Material shown:
** START **

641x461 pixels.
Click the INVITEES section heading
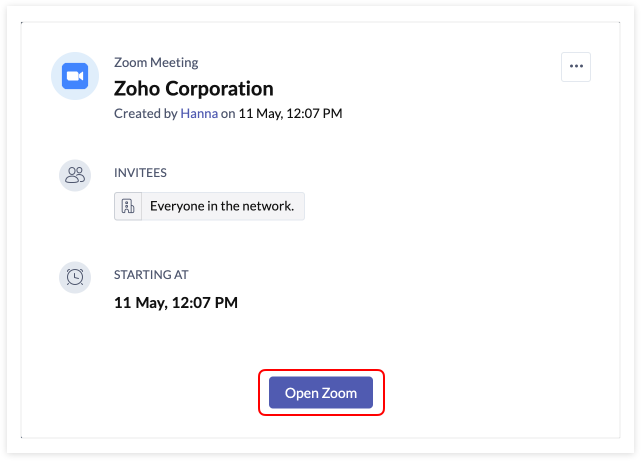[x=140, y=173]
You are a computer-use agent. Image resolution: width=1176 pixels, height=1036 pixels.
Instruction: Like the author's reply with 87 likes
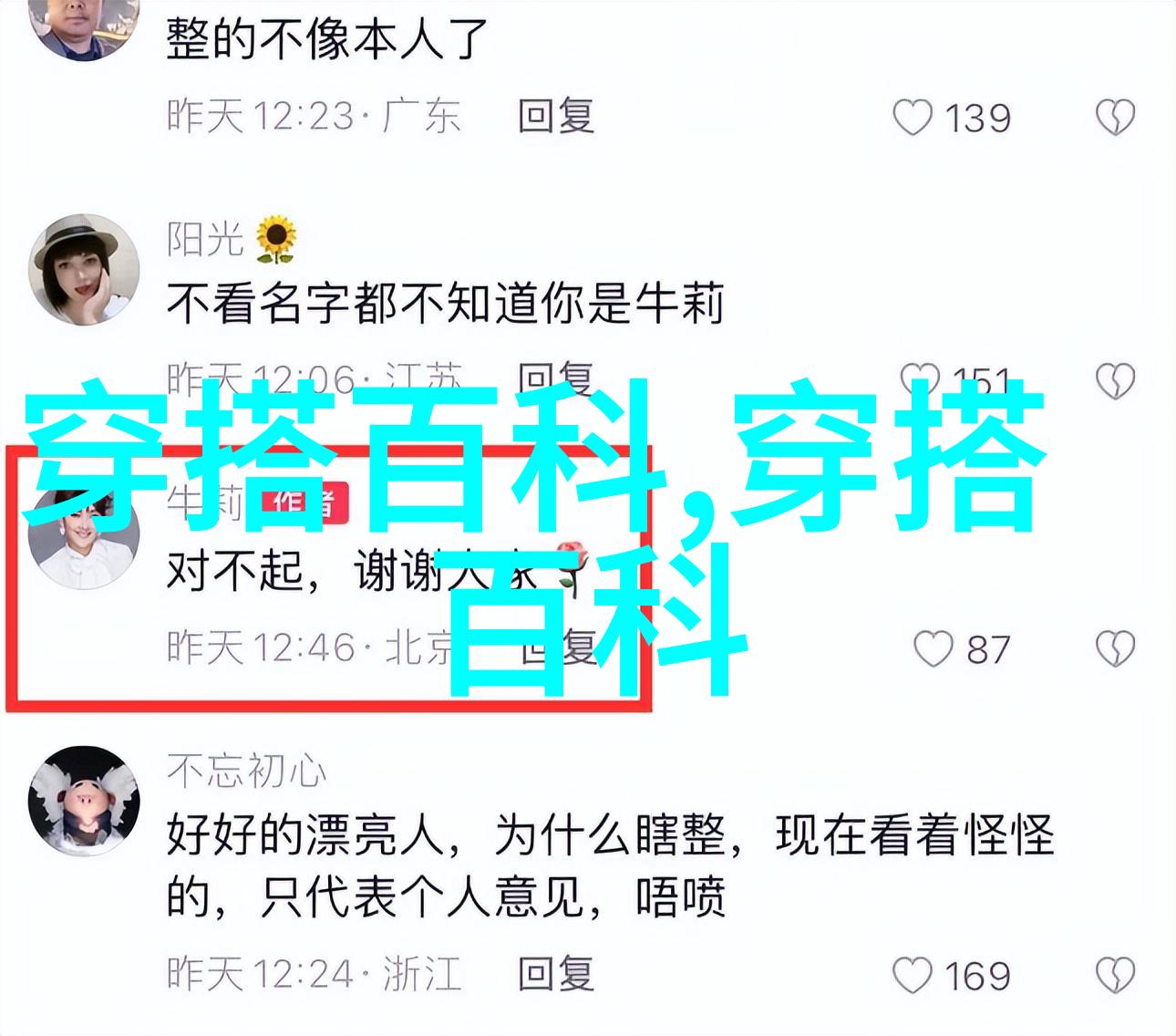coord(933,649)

** END **
** START **

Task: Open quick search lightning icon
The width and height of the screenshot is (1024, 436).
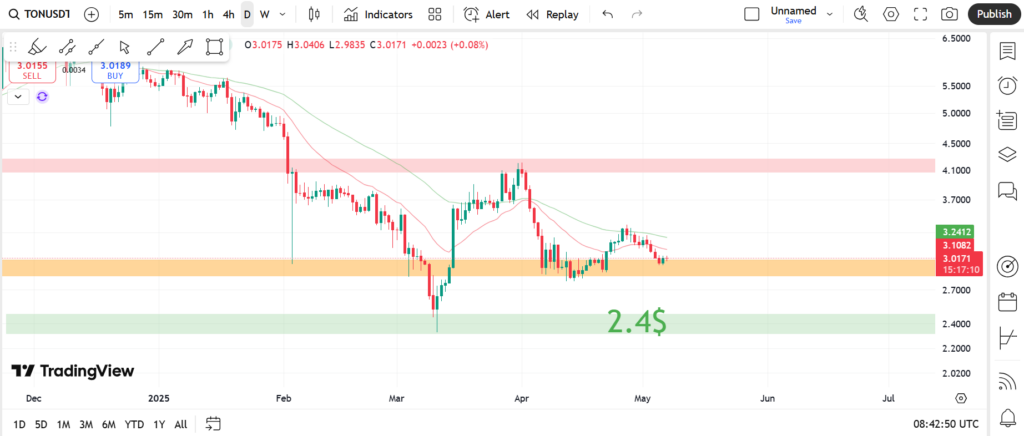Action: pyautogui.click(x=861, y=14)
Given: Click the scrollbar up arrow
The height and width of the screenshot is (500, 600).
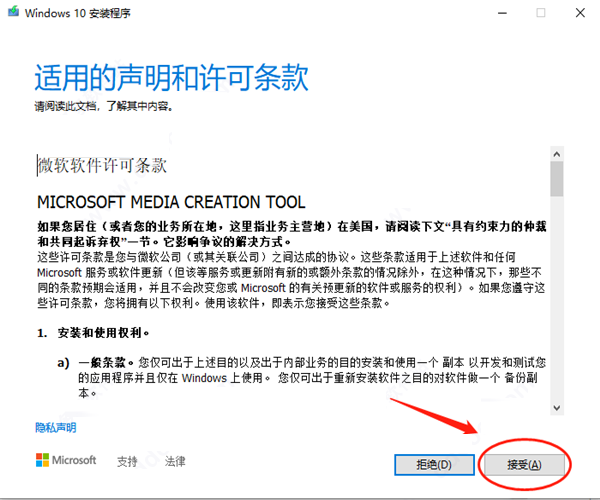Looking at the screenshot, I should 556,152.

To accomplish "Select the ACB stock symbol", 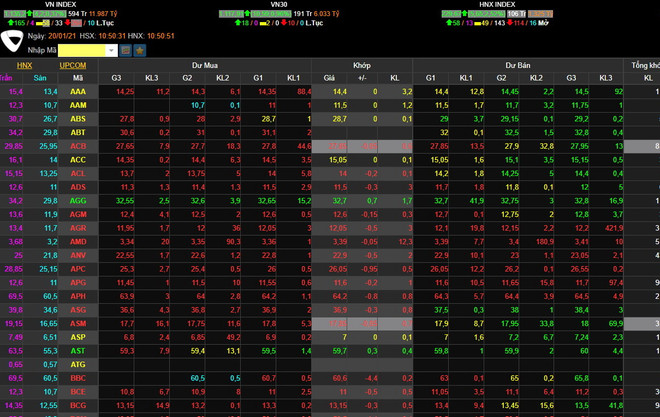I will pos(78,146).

** END **
** START **

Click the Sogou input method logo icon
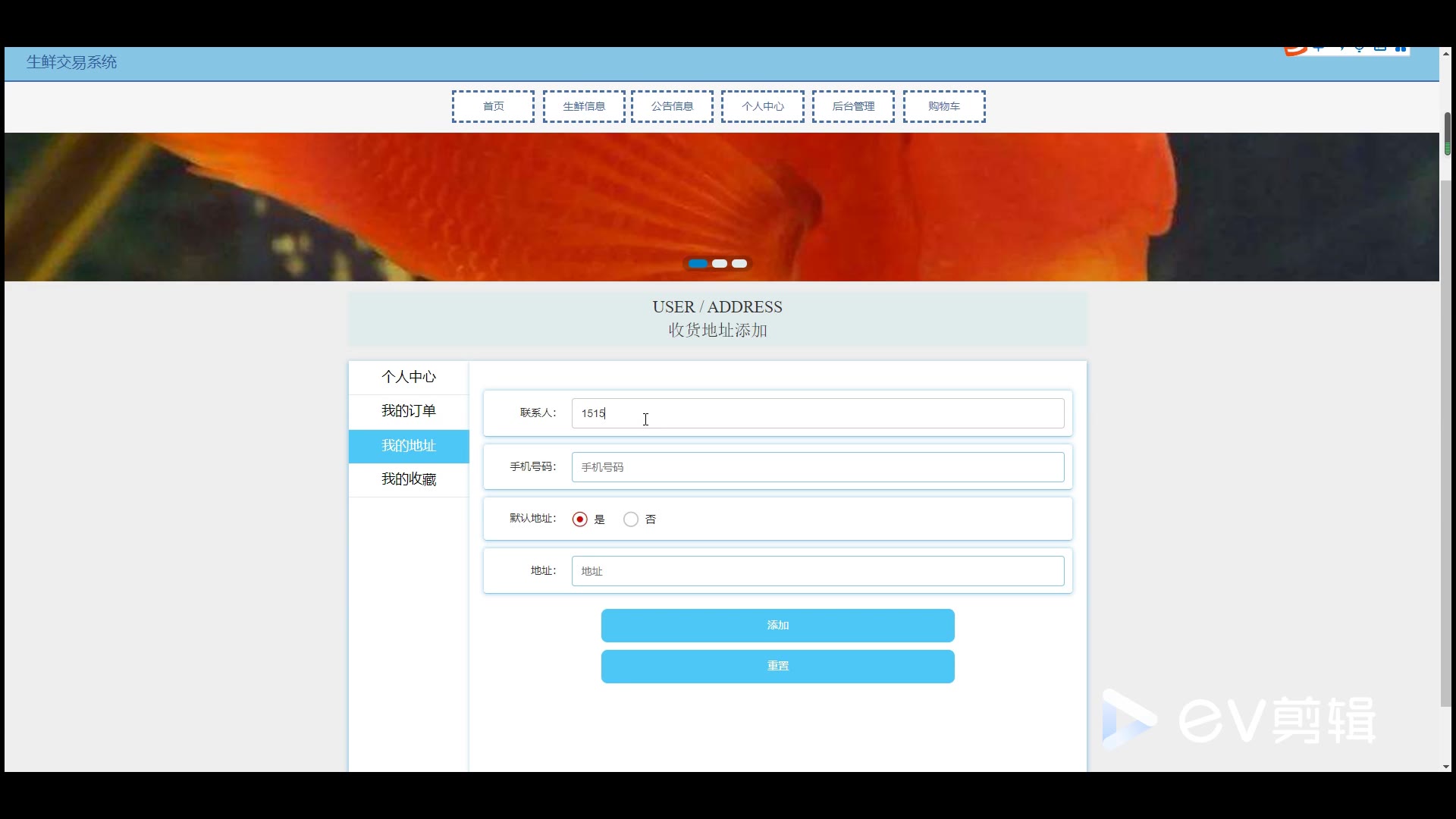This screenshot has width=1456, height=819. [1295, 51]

** END **

What to do: Rewrite everything from the line with "641x461 pixels." down to the line with "coord(933,649)", both included, with "section heading" renamed to "section title" and nothing else altered. Leave the pictures out.

Solution to this problem:
641x461 pixels.
Click the INVITEES section title
[x=140, y=173]
You are a computer-use agent. Image resolution: width=1176 pixels, height=1036 pixels.
Instruction: Like the author's reply with 87 likes
coord(933,649)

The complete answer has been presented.